Facing Self Care When It Can Be Triggery
We’re going to talk about self-care today.
Before we talk about it, I want to acknowledge that, during my trauma years, wearing a bra was very difficult for a lot of reasons. Because I was so overwhelmed with everything, for some reason, it expressed itself like I didn’t want to wear a bra, I refused to wear a bra. It stressed me out going shopping for bras.
I am now at the stage where I am working on self-care. I know that some of you are not at that stage yet, and I have been at that—I don’t know what stage to call it, where you’re in your sweat pants, watching Netflix, eating popcorn.
If you’re in that stage, stay there for as long as you need to, and don’t feel guilty about this episode, because I have been there myself. Since I am in this new stage of self-care, and moving forward, I wanted to connect with Courtney, and get a bra-fitting, and really start progressing my healing, and starting to take care of myself.
Anne: Welcome, Courtney.
Courtney: Thanks. Thank you for having me on.
Anne: Courtney runs Bra Fittings by Court, an amazing service that she does to help women who are stressed out, or need help with choosing bras. Courtney, tell me how you discovered that you have such an amazing talent for fitting women.
Courtney: When I was in college, I got a job at Nordstrom in the lingerie department. Little did I know that that job would, literally, change my life. I quickly found that fitting bras is more than selling bras, it’s a lot more complicated than that.
Self Care Can Be Very Emotional
There’s a lot of emotion involved in it. It’s an intimate process, you’re seeing women in their most vulnerable state, with their shirt off. I found that I was really good at helping women feel comfortable.
I found that most women were never taught how bras should fit, and that 99% of women are wearing the wrong size bra. I found that I was educating these women on how to dress their bodies, and how to take care of their bosoms. I felt like I was giving back to the world. I felt like I was making a small difference in the world by helping women feel more confident, and beautiful. This is my way to make a small difference in the world.
Anne: I think you’re making a large difference. Like, for me, it made a huge difference. I had such a good time.
Courtney: We did have a good time.
Anne: Getting undressed in front of you, and having you put a bra on me was so healing in so many ways. You know have a bra shop in your home called Bosom Friends.
Making Sure You Have The Necessities – Like A Bra – Is Self Care
Anne: It’s a beautiful shop, just being in there made me happy. The colors! There’s this big sign on the wall that says, “You’re like, really pretty.” I thought, “Thank you, I really love this.” How does helping women with their bra problems relate to self-care?

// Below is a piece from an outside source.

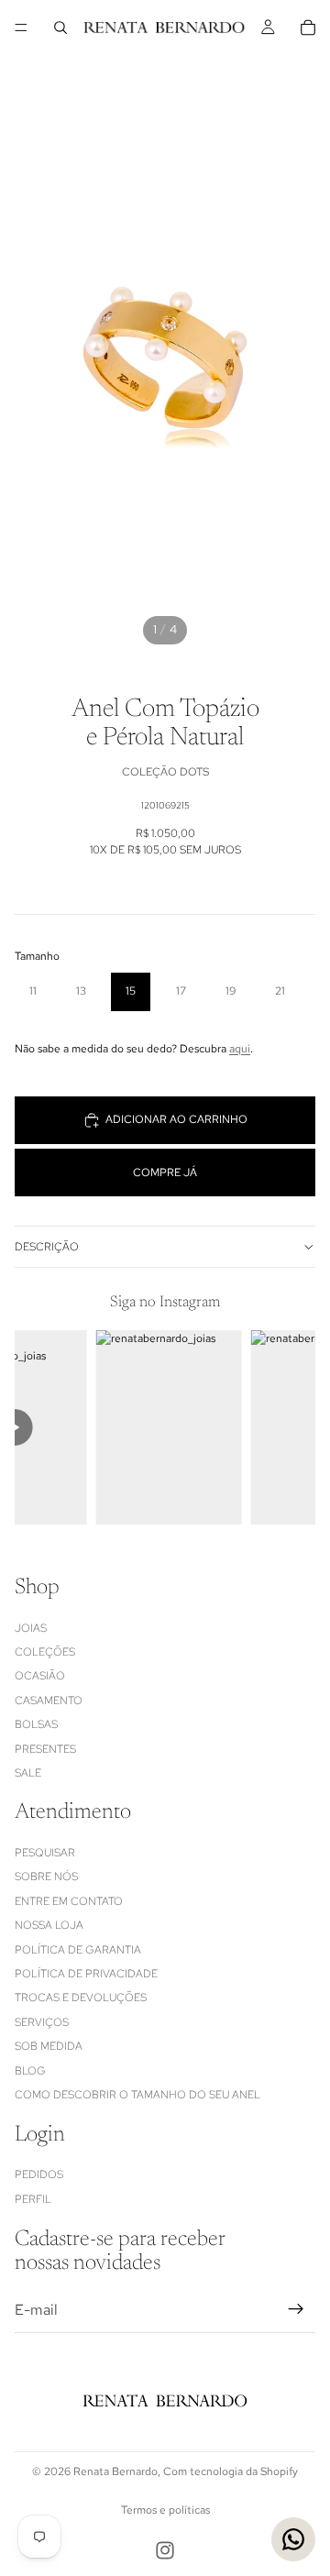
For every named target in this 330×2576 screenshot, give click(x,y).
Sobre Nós (46, 1877)
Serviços (42, 2022)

Courtney: Most women are busy, they don’t have a lot of time, and so a lot of women hate going bra shopping. Which I completely understand because a lot of places, places like Walmart, Target, Kohls, those places don’t have a large range of sizes. That’s why it’s harder for women.
It’s really stressful, and if you’re already burdened emotionally, going through trauma, that’s the last thing you want to work out is having to do research, because you’re not guaranteed to get somebody to help you that knows what they’re doing.
I’ve recommended some other places to go get fitted, and they went, and they were like, “That was an awful experience.” The reason why is because I feel like a lot of these places, those high turnover, there’s just not the experience that you’d need in a fitter, that can really help people and understand how the different styles of bras are going to fit different women. Bra shopping is overwhelming because there’s so many different components to it.
Anne: I felt like I was being pampered by you.
Courtney: Well, thank you.
Anne: I’ve never felt like that when I went bra shopping. The size that you fitted me in is completely different than any other size I’ve ever thought about. I never would’ve imagined that was my size.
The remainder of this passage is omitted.